Elle me prit la main, et, s’amusant à faire galoper ses amoureux, elle courut avec moi jusque sur la place du bourg, où déjà les vieux de l’endroit avaient dressé les fagots et la paille de la jaunée. Brulette fut requise, comme étant arrivée la première, d’y mettre le feu, et bientôt la flamme s’éleva jusqu’au-dessus du porche de l’église.

Mais nous n’avions point de musique pour danser, lorsque le garçon à Carnat, qui s’appelait François, arriva avec sa musette et ne se fit point prier pour nous venir en aide, car lui aussi en tenait sa bonne part pour Brulette, comme les autres.

On se mit donc à baller bien joyeusement ; mais, au bout de peu de minutes, chacun s’écria que cette musique coupait les jambes. François Carnat y était encore trop novice, et il avait beau faire de son mieux, on ne pouvait pas se mettre en train. Il s’en laissa plaisanter, et continua, bien content d’avoir occasion de s’exercer, car c’était, je le crois, la première fois qu’il faisait danser le monde.

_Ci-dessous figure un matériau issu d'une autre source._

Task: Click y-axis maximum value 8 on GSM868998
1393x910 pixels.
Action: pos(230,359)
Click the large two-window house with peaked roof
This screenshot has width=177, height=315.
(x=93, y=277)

Ça ne faisait l’affaire de personne, et quand on vit que cette danse, au lieu d’adoucir les jambes déjà lasses, ne faisait que les achever, on parla de se dire bonsoir, ou d’aller finir la journée entre hommes au cabaret. Brulette et les autres fillettes se récrièrent, nous traitant de beuveraches et de malplaisants garçons ; et cela fit un débat, au milieu duquel un grand beau sujet se montra tout d’un coup, avant qu’on eût pu voir d’où il sortait.